What you are asked to do: From the line containing "Task: Open the" to the very last line of the data below, transcribe everything exactly and nothing more.

'''

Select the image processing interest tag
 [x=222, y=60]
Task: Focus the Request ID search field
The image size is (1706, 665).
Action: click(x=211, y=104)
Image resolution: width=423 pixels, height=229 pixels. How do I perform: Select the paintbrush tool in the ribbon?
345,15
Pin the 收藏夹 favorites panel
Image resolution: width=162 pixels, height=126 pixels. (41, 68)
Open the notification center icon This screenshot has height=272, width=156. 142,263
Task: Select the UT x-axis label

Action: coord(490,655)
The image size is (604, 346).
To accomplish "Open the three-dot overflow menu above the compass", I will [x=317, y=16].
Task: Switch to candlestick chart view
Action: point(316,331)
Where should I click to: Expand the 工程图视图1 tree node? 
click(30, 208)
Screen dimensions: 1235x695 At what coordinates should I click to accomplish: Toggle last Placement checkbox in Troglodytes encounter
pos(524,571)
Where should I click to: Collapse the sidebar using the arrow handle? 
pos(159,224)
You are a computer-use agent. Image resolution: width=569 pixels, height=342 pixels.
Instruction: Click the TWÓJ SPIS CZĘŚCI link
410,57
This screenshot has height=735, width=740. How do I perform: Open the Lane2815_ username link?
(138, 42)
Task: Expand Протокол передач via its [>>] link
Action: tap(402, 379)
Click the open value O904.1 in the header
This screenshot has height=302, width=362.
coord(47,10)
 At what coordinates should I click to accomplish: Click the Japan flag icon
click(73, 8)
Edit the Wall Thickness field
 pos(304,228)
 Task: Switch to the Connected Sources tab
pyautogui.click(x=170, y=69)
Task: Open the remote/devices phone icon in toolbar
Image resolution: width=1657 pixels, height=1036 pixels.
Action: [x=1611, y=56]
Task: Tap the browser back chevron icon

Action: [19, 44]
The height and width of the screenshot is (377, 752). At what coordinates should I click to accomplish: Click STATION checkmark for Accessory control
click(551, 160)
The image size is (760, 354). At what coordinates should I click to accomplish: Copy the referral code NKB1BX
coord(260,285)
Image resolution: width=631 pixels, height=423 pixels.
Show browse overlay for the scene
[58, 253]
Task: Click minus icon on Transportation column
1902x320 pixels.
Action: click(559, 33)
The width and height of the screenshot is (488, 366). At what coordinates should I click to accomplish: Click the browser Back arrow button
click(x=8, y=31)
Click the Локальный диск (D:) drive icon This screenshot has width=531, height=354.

'''

Task result:
Task: Open the remote/devices phone icon in toolbar
Image resolution: width=1657 pixels, height=1036 pixels.
Action: [x=1611, y=56]
Task: Tap the browser back chevron icon

Action: [19, 44]
The height and width of the screenshot is (377, 752). At what coordinates should I click to accomplish: Click STATION checkmark for Accessory control
click(551, 160)
The image size is (760, 354). At what coordinates should I click to accomplish: Copy the referral code NKB1BX
coord(260,285)
Image resolution: width=631 pixels, height=423 pixels.
Show browse overlay for the scene
[58, 253]
Task: Click minus icon on Transportation column
1902x320 pixels.
Action: click(559, 33)
The width and height of the screenshot is (488, 366). At what coordinates should I click to accomplish: Click the browser Back arrow button
click(x=8, y=31)
Click the Локальный диск (D:) drive icon This screenshot has width=531, height=354.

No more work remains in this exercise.